What the French Taught Me About Being an Entrepreneur
Five life and business lessons
People watching is one of the most enjoyable things I do now. I order my espresso, and lean back to take in the view. I can see up and down the grand boulevard, the plane trees, the ancient fountains smack dab in the center of the street.
When I first transitioned from being a psychologist with a private practice to being a Life Coach, I was thrilled. I could be location independent! I could work from anywhere, even in my PJs. Then reality hit. Building an online business was not the easy process I had assumed it would be.
I’d had a thriving psychology practice in Austin, TX. People thought I was crazy for opting to close it down and move to France, re-making myself in the process. And maybe I was crazy, but moving abroad was something my partner and I had talked about for years. We finally decided to stop talking and start taking action.
Naively, I thought because I’d had success in building one business, I’d have an easy time of creating a second business. A year into it, I was struggling not only with not having a lot of success, but also feeling highly self-critical and despondent.
I took some time off to reflect and realized what France was teaching me:
The best things come with time. Nothing is rushed in the south of France. Lunches are 90–120 minutes still. Dinners can be three hours long. If you stop at a cafe and order a drink, you won’t be pushed to leave even after you finish. Cheeses and wines are appreciated for their age — and you can’t age something without time and you can’t rush time..

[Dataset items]

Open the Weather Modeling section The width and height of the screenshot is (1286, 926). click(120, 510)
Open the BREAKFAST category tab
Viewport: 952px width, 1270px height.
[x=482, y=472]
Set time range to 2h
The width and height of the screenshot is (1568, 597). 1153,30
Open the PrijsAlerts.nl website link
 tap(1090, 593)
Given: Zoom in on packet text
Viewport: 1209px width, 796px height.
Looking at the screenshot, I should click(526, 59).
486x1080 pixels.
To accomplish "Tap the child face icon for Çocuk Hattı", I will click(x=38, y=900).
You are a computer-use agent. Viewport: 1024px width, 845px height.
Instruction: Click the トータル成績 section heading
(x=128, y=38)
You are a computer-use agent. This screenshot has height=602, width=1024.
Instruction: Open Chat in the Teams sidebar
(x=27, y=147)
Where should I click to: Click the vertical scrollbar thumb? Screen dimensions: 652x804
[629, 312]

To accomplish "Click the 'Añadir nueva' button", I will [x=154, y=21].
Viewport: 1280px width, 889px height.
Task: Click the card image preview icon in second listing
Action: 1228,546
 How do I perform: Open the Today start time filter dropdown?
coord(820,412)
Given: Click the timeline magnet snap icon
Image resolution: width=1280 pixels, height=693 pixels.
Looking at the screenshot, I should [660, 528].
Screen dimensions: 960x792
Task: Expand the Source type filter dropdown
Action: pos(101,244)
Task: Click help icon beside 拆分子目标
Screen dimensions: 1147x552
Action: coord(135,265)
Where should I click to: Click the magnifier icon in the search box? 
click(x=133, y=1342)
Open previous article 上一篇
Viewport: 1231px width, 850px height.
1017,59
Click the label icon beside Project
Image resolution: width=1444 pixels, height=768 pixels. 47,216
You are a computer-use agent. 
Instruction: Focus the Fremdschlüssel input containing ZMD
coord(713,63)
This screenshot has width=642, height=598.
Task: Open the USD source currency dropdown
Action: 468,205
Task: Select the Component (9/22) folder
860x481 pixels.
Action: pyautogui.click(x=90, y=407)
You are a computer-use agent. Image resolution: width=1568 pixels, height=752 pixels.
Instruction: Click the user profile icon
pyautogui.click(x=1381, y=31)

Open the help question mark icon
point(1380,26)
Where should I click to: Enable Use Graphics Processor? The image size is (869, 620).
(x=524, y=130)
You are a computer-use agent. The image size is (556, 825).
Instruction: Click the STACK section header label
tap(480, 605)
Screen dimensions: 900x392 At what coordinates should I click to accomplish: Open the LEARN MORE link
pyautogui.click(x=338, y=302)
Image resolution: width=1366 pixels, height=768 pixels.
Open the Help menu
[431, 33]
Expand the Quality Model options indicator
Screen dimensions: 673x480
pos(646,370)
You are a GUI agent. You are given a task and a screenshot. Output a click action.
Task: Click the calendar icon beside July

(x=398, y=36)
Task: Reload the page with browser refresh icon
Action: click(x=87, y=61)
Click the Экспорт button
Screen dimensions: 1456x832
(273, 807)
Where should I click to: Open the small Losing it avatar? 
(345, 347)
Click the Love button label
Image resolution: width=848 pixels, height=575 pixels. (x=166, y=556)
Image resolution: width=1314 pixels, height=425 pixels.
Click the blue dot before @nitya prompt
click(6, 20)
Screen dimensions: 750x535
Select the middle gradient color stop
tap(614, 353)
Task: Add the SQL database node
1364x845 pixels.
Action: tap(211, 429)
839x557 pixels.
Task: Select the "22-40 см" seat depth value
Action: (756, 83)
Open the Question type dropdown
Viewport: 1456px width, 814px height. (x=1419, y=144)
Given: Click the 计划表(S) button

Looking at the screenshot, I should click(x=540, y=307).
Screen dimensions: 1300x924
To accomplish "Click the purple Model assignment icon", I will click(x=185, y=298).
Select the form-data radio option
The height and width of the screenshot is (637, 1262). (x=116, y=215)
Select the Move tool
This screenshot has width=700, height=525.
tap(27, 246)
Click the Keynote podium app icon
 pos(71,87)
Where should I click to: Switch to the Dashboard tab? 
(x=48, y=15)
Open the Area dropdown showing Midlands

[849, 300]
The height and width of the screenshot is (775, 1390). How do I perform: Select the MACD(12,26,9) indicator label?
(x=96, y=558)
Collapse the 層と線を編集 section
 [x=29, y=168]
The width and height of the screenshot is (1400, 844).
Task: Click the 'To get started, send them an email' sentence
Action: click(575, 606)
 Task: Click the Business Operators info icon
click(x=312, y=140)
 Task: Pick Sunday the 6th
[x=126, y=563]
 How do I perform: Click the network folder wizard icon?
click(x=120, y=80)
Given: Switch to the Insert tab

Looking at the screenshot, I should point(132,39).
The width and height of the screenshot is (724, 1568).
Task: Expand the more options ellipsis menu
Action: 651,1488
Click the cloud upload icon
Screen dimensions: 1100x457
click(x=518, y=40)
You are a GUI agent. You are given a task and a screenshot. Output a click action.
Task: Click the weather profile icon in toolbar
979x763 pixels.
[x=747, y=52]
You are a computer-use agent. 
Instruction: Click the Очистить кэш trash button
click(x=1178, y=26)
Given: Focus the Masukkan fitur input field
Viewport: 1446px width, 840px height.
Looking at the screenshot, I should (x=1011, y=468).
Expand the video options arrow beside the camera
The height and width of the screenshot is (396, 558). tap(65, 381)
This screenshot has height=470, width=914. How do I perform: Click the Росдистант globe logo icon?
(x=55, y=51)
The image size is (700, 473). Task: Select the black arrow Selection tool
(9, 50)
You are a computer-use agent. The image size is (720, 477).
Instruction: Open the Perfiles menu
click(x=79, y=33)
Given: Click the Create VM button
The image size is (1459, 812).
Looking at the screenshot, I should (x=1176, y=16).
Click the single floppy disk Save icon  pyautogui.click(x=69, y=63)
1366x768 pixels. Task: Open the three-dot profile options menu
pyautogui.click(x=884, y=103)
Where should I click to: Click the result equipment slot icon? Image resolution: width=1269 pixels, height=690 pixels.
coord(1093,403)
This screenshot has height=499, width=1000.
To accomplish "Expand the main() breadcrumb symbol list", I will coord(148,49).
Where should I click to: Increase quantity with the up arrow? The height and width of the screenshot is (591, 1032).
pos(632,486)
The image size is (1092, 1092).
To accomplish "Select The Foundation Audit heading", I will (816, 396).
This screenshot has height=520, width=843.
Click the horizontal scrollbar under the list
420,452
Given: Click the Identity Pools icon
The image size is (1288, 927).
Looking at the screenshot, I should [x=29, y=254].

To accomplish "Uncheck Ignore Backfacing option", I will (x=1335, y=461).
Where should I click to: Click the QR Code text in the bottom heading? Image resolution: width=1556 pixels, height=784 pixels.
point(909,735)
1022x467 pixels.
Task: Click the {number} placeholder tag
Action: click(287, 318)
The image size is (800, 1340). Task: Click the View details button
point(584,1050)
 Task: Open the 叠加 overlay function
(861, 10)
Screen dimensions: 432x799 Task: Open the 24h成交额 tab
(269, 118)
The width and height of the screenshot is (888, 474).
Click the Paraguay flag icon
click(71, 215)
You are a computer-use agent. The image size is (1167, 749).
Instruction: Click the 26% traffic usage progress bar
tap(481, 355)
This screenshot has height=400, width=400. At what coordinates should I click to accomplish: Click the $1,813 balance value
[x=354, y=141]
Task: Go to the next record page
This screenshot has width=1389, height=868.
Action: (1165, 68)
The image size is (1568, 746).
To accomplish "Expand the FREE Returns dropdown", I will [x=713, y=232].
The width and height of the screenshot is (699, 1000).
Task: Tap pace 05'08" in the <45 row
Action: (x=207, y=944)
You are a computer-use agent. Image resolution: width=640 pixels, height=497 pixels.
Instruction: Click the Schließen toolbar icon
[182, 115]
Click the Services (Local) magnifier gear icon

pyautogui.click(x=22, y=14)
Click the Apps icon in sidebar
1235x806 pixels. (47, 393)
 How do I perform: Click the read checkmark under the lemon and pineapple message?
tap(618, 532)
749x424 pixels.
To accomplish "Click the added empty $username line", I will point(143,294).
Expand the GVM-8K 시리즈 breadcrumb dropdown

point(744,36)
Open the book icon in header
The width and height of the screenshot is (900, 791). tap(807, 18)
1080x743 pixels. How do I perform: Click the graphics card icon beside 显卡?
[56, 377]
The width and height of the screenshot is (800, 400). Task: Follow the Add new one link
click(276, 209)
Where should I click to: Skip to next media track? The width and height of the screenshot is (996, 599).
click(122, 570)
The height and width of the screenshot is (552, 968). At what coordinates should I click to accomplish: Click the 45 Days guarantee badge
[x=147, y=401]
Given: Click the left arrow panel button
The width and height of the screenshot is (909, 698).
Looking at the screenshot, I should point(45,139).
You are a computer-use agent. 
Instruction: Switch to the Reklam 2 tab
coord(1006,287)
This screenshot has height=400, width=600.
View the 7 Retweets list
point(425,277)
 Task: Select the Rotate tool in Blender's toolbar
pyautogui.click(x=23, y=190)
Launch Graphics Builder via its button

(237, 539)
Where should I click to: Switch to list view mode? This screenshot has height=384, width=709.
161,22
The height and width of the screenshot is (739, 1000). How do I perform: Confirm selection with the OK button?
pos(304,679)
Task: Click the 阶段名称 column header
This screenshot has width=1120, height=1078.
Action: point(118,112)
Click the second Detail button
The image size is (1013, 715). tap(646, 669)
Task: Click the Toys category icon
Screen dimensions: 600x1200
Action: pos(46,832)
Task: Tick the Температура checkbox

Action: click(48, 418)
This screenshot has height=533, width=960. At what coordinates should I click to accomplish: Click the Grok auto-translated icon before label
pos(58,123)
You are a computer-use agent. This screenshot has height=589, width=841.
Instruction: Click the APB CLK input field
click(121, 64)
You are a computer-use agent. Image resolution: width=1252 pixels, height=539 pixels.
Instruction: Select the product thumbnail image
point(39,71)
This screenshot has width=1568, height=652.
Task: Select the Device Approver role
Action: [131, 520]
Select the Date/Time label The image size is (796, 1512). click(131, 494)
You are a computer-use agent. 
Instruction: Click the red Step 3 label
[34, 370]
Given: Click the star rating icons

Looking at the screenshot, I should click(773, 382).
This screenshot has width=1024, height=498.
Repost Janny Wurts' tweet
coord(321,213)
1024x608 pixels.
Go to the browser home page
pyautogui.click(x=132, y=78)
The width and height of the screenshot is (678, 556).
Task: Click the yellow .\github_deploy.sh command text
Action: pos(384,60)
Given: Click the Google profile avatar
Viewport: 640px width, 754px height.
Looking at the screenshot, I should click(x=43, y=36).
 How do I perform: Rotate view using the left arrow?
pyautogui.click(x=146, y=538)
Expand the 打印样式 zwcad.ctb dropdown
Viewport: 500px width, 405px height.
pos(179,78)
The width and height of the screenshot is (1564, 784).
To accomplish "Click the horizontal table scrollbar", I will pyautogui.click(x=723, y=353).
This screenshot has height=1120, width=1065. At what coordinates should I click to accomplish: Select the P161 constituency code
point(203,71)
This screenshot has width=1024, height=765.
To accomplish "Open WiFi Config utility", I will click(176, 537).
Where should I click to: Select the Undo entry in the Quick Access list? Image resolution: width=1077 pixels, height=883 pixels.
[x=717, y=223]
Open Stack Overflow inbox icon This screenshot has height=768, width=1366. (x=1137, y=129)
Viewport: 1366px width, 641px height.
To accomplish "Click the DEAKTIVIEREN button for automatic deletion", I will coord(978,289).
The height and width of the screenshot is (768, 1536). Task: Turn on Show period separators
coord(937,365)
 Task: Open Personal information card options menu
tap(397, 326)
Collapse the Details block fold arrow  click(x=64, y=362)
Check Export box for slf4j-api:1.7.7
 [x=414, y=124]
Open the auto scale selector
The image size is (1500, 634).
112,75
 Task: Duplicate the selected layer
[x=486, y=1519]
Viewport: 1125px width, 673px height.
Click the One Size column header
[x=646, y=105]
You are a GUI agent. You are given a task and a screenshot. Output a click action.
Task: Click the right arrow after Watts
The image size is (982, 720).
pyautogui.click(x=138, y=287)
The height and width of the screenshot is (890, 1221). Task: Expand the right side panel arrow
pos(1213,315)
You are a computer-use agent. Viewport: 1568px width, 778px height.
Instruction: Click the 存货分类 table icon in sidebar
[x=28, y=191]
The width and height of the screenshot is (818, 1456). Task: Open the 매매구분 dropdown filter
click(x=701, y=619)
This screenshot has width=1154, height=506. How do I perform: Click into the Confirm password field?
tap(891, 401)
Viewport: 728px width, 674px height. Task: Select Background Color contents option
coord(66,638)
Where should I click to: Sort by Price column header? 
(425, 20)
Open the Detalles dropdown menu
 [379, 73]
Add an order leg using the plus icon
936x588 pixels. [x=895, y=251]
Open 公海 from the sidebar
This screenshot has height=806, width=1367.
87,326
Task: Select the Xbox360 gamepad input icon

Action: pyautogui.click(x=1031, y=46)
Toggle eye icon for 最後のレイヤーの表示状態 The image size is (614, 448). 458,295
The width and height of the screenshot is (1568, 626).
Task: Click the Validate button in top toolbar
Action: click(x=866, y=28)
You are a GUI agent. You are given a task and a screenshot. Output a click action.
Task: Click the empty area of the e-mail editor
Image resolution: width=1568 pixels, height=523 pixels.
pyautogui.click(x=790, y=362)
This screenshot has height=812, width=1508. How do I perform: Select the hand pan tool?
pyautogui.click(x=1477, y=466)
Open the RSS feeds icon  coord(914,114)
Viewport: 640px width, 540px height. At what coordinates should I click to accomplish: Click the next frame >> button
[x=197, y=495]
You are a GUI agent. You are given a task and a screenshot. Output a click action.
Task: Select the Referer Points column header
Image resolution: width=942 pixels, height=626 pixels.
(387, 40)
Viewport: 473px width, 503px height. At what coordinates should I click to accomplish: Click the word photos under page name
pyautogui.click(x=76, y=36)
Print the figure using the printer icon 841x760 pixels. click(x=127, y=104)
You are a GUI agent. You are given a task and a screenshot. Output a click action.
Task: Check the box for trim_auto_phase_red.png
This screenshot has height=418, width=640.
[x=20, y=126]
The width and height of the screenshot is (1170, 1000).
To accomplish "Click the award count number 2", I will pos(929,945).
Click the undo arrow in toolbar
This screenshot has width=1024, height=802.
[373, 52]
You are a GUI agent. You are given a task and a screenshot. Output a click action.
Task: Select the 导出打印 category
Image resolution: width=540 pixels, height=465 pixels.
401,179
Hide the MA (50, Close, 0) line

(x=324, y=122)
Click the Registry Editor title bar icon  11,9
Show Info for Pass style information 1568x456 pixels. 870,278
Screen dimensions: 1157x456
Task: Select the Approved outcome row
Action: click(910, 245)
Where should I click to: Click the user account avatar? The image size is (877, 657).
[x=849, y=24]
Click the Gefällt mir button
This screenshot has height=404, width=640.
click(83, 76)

** EXERCISES TO COMPLETE **
**A)** Answer these questions from the essay about lessons from France:
(i) In which city did the writer have a psychology practice?
(ii) What did the writer become after leaving work as a psychologist?
(iii) How long can dinners last in the south of France?
**B)** Summarize the essay about lessons from France in two sentences.
**C)** Decide whether each statement agrees with the essay about lessons from France. Answer yes or no and quote the words that settle it.
(i) The writer and the writer's partner had not discussed moving abroad before deciding to do it.
(ii) Lunches in the south of France still last 90–120 minutes.
(iii) At a cafe, customers are pushed to leave once they finish their drink.

** SOLUTION LIST **
**A)**
(i) Austin, TX
(ii) A Life Coach
(iii) Three hours

**B)** After closing a thriving psychology practice in Austin, TX, and moving to France to work as a Life Coach, the writer found building an online business harder than expected and, a year in, was struggling and feeling self-critical and despondent. Taking time off to reflect, the writer realized France was teaching that the best things come with time, as shown by long meals, unhurried cafes, and cheeses and wines valued for their age.

**C)**
(i) No: "moving abroad was something my partner and I had talked about for years."
(ii) Yes: "Lunches are 90–120 minutes still."
(iii) No: "you won’t be pushed to leave even after you finish."